In the tourist town of Zhangzha, near the epicentre of the quake, most locals had already returned to their homes by the end of September, Zhuoma said, and they continued to endure aftershocks.
Some grocery stores were operating, although many locals were surviving by growing their own vegetables.
Known for its waterfalls and iridescent lakes that shimmer against a backdrop of deciduous forests and snow-capped mountains, the landscape of the famous park has also changed.
Sparkling Lake, for example, one of its most popular locations for taking selfies and holiday snaps, is now significantly smaller.
Some are concerned about whether tourism in the area will recover.
“I’m worried about when our business will improve,” Zhuoma said. “No one knows when the park will open again. For now, I’ll stay put. But I’m not ruling out the possibility that I might have to go somewhere else to start a business.”
Many hotel operators have already abandoned their businesses and moved on.
Wang Peijiang decided to cut his losses and close his Jiuzhai Fairy Tale Boutique Hotel, which is about 15 minutes’ walk from the national park. Instead he has opened a new hotel near Mount Emei, another popular tourist attraction in Sichuan.
At the Jiuzhai Sea View Hotel meanwhile, one employee who stayed on after the earthquake said he had been transferred to Guangzhou about a month ago because the hotel owner decided to temporarily close up.
Devoid of tourists and with the rebuilding effort barely begun, Jiuzhaigou is a starkly different place from a year ago. Then, over 209,000 tourists visited during the National Day holiday – with a daily peak of more than 40,000.
That amounts to a loss of about 46 million yuan on national park ticket revenues alone for that period, based on the entry price of 220 yuan.
In fact, the service industry accounts for about two-thirds of the economy in Jiuzhaigou, according to the county’s economic yearbook.
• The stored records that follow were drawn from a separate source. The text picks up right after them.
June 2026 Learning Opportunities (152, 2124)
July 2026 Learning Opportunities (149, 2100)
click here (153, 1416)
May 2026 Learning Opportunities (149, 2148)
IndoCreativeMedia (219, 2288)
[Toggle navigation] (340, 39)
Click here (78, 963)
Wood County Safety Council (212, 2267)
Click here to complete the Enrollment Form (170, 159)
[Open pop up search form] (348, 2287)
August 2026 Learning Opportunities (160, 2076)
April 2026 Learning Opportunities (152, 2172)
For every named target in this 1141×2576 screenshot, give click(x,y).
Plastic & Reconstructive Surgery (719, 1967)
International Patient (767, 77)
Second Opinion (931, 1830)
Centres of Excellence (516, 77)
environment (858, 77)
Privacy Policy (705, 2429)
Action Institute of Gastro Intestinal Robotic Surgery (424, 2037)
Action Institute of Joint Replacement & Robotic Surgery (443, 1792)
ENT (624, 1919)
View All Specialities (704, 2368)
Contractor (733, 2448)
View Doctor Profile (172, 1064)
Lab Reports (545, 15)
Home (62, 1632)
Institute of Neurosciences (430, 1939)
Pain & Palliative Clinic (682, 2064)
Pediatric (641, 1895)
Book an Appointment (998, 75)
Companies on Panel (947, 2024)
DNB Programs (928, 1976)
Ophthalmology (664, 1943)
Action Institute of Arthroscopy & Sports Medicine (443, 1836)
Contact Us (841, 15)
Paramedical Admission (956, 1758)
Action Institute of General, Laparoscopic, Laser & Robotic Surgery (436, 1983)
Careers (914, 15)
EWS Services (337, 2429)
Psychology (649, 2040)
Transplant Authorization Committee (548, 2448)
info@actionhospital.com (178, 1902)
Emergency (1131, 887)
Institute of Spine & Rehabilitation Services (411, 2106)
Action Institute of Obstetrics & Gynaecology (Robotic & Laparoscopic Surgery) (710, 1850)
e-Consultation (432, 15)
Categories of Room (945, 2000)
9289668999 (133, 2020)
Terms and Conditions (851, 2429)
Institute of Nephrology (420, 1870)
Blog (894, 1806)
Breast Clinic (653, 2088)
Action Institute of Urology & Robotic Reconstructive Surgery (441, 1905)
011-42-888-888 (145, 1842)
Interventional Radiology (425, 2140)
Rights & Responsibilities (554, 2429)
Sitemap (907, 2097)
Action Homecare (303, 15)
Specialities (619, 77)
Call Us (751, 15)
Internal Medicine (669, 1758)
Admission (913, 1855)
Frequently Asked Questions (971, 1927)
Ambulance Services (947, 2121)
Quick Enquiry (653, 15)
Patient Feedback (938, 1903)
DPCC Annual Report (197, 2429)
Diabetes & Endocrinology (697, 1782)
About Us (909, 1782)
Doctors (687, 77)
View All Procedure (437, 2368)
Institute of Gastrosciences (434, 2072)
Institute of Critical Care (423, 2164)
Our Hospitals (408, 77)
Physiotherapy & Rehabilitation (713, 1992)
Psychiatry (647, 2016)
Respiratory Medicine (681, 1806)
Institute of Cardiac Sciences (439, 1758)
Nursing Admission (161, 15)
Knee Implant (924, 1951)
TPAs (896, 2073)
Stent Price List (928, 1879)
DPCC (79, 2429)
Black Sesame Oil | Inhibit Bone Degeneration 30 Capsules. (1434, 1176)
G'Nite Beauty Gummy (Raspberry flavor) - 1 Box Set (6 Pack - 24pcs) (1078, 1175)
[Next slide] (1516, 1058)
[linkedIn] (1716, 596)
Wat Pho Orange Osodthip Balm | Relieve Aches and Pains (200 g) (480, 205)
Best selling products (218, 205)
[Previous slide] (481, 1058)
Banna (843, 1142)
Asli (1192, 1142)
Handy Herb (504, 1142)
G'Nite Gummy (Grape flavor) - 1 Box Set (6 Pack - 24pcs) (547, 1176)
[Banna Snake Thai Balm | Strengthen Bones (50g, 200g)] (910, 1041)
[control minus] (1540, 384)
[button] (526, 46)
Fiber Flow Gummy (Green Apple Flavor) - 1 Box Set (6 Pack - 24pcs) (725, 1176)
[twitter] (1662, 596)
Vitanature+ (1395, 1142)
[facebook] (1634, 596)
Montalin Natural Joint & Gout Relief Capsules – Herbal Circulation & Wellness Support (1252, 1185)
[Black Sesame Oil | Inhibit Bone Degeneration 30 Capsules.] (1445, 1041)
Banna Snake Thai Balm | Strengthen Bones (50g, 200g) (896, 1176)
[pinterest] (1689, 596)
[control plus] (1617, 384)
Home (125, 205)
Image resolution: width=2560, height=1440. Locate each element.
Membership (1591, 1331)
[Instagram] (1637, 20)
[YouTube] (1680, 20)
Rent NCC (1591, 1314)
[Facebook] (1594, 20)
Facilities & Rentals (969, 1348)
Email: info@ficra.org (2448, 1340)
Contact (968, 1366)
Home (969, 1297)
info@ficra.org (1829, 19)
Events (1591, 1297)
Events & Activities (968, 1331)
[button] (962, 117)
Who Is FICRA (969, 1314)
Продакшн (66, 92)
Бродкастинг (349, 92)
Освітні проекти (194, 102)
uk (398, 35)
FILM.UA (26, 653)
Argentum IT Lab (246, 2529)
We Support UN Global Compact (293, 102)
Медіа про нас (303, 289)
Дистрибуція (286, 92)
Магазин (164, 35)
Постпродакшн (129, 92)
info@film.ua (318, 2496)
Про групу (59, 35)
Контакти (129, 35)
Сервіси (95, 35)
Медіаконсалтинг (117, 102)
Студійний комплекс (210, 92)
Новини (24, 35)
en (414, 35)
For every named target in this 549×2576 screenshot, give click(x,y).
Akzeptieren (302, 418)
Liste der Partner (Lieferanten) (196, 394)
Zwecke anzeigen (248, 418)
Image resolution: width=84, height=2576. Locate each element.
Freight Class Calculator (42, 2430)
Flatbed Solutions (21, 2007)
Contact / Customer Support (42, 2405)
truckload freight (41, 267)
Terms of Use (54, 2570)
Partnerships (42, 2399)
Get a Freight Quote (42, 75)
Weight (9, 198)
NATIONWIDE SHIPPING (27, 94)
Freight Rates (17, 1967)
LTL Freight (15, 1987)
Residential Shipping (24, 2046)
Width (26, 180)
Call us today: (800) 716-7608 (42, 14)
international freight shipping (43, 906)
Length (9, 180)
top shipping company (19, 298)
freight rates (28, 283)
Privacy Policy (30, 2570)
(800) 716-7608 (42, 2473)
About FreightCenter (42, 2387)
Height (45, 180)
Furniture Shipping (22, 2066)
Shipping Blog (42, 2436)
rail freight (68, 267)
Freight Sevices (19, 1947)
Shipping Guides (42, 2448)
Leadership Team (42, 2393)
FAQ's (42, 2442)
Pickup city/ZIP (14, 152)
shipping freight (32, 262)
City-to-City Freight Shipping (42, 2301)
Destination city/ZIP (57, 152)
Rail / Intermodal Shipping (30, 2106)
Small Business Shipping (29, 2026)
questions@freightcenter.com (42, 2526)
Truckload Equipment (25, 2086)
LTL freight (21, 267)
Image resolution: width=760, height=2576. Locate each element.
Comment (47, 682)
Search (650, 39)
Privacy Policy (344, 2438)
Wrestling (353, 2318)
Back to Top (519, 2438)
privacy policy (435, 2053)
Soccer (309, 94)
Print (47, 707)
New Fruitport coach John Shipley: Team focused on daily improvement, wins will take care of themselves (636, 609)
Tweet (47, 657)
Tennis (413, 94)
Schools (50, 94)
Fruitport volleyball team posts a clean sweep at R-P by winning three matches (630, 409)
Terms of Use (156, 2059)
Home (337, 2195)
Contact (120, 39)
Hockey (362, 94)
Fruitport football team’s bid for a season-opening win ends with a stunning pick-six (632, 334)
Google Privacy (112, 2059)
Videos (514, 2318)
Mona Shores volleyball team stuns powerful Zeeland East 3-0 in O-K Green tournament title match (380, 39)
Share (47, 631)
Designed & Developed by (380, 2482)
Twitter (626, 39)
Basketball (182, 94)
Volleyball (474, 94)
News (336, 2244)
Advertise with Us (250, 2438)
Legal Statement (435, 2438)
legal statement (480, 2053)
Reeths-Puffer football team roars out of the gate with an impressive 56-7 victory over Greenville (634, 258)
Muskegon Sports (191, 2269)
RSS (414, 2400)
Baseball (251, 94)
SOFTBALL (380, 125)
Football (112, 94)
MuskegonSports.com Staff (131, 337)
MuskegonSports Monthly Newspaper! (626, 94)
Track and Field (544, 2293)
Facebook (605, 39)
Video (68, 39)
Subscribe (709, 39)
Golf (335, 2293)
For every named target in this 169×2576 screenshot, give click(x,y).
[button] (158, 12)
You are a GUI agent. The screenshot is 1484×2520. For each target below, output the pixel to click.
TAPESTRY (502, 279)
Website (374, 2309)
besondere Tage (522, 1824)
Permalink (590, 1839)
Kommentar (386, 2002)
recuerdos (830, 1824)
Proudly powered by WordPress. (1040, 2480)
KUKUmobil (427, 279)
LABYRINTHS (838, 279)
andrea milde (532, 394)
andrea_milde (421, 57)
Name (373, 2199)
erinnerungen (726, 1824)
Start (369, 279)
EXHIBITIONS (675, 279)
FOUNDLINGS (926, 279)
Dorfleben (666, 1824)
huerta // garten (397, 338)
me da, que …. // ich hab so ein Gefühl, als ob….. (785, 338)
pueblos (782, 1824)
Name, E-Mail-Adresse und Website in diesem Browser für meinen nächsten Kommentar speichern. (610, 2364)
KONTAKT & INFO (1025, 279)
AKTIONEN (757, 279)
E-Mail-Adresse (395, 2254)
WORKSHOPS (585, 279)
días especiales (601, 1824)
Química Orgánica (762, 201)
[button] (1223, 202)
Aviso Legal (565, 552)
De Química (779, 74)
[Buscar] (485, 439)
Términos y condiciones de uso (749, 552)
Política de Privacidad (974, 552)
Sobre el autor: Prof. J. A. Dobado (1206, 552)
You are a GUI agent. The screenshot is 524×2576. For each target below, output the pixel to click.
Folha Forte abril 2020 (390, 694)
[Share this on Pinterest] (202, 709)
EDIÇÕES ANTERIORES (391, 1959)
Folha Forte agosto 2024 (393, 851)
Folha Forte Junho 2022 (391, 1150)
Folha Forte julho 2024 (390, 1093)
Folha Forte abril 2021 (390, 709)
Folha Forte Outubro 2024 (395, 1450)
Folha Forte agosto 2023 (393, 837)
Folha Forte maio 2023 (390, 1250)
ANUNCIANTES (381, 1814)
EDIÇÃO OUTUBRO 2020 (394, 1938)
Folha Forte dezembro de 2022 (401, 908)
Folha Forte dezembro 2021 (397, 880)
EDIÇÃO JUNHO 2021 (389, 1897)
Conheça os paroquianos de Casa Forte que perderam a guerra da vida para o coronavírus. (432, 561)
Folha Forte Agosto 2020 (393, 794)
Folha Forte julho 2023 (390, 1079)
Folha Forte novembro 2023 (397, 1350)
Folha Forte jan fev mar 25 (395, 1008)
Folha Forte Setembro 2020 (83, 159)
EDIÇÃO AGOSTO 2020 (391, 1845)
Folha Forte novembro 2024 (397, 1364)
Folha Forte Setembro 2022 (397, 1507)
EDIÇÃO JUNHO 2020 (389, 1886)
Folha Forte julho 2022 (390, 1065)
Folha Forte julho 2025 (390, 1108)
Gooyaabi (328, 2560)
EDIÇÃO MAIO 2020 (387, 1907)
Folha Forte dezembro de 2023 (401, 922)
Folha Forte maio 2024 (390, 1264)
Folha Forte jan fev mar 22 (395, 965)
Last year, more than 7.2 million people visited the county – with 5 million of them going to the park – generating over 9 billion yuan in revenue.
Some 13,000 people lost their jobs because of the earthquake, Xinhua reported.
After the earthquake, Wang provided free accommodation and food at his hotel for soldiers who were there for the rescue operation, as well as for media covering the story.
“But now they’re gone, and I need to move on,” he said.